(Records to use begins)

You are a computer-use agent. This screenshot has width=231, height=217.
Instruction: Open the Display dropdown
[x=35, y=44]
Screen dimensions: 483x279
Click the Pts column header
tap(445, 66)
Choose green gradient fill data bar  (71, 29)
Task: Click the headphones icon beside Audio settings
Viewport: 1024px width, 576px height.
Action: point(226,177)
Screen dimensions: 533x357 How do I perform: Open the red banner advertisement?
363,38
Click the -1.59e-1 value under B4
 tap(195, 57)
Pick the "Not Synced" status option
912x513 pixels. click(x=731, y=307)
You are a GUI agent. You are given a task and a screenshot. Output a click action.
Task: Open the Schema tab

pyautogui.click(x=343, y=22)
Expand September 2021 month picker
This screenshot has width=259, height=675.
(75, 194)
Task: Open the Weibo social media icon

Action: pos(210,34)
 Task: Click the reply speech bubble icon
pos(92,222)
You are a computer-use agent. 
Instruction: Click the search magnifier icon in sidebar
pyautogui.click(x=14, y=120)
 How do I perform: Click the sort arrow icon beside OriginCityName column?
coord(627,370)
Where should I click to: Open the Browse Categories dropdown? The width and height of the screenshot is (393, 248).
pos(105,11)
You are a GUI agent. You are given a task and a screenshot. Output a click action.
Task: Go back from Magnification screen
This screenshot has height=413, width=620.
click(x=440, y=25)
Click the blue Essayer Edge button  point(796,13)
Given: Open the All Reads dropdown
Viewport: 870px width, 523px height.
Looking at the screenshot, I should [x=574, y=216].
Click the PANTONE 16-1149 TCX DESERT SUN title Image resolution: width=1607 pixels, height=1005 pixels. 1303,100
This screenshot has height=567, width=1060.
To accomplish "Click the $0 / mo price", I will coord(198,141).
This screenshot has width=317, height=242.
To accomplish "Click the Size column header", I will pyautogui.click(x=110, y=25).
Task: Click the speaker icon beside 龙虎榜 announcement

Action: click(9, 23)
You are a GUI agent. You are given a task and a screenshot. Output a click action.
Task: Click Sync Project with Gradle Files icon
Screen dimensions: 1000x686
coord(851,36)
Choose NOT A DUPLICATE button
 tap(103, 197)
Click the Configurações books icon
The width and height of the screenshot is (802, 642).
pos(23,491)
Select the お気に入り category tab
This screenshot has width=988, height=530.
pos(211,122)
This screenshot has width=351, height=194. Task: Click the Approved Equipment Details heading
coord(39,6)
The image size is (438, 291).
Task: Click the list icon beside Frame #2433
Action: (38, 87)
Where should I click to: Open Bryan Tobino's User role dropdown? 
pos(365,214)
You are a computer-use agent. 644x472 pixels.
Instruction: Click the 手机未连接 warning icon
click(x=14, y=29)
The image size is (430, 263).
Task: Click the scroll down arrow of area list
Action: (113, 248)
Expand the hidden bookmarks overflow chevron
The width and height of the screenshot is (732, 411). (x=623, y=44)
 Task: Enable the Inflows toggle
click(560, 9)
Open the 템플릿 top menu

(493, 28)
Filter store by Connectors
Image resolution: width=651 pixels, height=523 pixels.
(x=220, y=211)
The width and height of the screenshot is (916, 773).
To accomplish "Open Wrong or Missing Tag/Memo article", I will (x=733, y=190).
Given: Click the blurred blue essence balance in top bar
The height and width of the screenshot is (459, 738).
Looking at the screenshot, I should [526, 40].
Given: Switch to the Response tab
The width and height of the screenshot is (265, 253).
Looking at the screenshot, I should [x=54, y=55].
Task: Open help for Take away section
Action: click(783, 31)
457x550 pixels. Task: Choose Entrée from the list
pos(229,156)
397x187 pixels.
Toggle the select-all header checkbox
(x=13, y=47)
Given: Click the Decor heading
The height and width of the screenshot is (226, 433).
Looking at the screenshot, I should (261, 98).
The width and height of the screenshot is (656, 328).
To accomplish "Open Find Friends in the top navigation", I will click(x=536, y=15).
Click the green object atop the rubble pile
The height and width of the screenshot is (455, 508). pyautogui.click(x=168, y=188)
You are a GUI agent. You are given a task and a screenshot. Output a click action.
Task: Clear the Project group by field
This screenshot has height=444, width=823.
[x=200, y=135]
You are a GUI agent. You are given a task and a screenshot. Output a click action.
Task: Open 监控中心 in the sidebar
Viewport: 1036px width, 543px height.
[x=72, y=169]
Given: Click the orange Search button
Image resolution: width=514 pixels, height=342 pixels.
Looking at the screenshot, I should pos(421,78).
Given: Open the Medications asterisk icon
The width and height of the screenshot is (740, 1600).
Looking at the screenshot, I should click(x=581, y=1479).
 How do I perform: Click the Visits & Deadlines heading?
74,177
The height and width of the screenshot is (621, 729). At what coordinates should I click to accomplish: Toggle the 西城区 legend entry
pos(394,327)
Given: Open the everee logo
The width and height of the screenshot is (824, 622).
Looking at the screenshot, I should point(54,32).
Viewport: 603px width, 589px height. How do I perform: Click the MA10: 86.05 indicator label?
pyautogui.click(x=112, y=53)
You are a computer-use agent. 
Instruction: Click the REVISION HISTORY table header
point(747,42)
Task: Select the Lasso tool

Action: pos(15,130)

(Records to use ends)

● Task to complete: Could you restate word for word the lines above from the one containing "This screenshot has height=413, width=620." through the one containing "Click the PANTONE", both included, and nothing else?

● Problem solution:
This screenshot has height=413, width=620.
click(x=440, y=25)
Click the blue Essayer Edge button  point(796,13)
Given: Open the All Reads dropdown
Viewport: 870px width, 523px height.
Looking at the screenshot, I should [x=574, y=216].
Click the PANTONE 16-1149 TCX DESERT SUN title Image resolution: width=1607 pixels, height=1005 pixels. 1303,100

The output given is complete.